Terrorismo: Campagna, 'Br arrestati non vogliono estradizione? Vigliacchi come allora' (2)

di Adnkronos

(Adnkronos) - "Mio fratello faceva il poliziotto -prosegue Campagna- sapeva di fare un lavoro rischioso; sapeva di rischiare la vita, ma considerava il rischio un fattore possibile sul lavoro, non così come invece sono andate le cose. Lui è stato ucciso mentre stava andando a prendere la fidanzata, ha aperto la portiera della macchina e un delinquente, assassino, killer, gli ha scaricato addosso il caricatore di una 357 Magnum, con due proiettili che lo hanno colpito alla testa, ma cosa vogliamo dire ancora? E queste sarebbero persone che dopo 30 anni si devono rifare una vita?
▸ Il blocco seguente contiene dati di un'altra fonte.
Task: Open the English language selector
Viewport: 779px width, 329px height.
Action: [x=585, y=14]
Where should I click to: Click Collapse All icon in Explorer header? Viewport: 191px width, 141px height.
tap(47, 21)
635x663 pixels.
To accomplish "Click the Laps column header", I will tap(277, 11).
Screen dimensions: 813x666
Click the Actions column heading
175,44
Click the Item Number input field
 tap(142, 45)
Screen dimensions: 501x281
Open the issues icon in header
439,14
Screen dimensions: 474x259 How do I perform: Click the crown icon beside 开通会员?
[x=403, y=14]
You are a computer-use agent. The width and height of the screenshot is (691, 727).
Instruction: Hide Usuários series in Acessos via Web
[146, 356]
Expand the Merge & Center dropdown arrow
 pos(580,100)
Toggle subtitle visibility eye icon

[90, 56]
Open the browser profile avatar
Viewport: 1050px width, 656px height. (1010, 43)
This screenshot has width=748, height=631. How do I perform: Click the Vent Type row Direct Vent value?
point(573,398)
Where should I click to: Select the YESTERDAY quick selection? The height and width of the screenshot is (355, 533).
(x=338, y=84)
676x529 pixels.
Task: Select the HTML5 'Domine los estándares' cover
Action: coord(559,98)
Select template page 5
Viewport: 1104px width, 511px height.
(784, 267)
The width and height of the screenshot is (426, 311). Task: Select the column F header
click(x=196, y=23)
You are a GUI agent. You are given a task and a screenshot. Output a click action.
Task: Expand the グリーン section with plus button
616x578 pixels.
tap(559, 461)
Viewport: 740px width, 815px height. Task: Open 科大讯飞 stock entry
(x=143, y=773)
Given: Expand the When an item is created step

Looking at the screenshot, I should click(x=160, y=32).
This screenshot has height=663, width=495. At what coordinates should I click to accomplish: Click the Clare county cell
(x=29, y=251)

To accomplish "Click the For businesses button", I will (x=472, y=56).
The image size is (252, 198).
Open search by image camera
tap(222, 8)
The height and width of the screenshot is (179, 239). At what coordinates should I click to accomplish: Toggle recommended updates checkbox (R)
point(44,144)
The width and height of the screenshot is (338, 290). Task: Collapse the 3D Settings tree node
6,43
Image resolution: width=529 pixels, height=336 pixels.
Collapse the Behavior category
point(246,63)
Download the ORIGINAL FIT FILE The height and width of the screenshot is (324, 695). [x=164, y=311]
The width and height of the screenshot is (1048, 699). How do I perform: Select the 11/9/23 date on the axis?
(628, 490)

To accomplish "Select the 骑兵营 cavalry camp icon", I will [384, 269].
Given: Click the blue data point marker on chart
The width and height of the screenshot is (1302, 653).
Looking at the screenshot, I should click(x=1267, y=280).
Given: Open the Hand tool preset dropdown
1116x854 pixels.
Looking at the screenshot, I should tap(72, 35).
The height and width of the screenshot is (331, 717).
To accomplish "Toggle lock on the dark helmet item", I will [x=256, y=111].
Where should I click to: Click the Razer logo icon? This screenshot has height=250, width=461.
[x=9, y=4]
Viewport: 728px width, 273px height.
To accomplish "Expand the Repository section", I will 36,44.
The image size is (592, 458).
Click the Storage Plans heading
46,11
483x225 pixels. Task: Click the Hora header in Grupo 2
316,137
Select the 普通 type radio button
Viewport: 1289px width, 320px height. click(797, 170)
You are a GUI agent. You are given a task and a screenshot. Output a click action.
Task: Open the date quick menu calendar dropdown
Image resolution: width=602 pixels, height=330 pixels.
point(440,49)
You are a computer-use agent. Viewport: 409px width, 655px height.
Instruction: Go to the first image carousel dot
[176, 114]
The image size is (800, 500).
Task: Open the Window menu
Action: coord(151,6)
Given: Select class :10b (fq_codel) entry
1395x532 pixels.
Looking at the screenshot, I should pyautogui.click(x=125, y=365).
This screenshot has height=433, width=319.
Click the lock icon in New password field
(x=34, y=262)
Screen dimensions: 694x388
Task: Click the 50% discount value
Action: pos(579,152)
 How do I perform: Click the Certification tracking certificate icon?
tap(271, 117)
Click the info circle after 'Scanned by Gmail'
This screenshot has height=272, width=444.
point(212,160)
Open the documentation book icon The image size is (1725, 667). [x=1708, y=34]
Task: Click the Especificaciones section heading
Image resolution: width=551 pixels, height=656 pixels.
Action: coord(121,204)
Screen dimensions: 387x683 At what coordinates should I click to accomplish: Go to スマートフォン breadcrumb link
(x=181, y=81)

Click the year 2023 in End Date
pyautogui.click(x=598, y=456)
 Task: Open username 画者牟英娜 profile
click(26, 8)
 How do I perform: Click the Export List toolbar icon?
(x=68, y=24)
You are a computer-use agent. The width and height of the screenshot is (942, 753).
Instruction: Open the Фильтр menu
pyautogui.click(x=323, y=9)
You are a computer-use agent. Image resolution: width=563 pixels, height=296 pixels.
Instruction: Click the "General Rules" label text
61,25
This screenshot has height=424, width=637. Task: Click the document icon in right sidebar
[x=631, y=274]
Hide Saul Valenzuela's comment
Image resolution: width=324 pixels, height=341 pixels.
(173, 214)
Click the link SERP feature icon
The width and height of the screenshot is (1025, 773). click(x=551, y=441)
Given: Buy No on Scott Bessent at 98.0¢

Sarebbe più onorevole ammettere di aver agito in modo vigliacco e di voler mantenere la stessa linea vigliacca". Il fatto, conclude, è che "pensavano di averla fatta franca all'epoca e di poter andare avanti ancora oggi così". Piuttosto, osserva, "bisognerebbe capire come sia stato possibile che siano riusciti tutti a vivere a Parigi bene, e non di stenti come dicono, sapere chi li abbia aiutati", perché "molto probabilmente hanno forti appoggi da parte di chi, in Italia, ha ancora il potere in mano".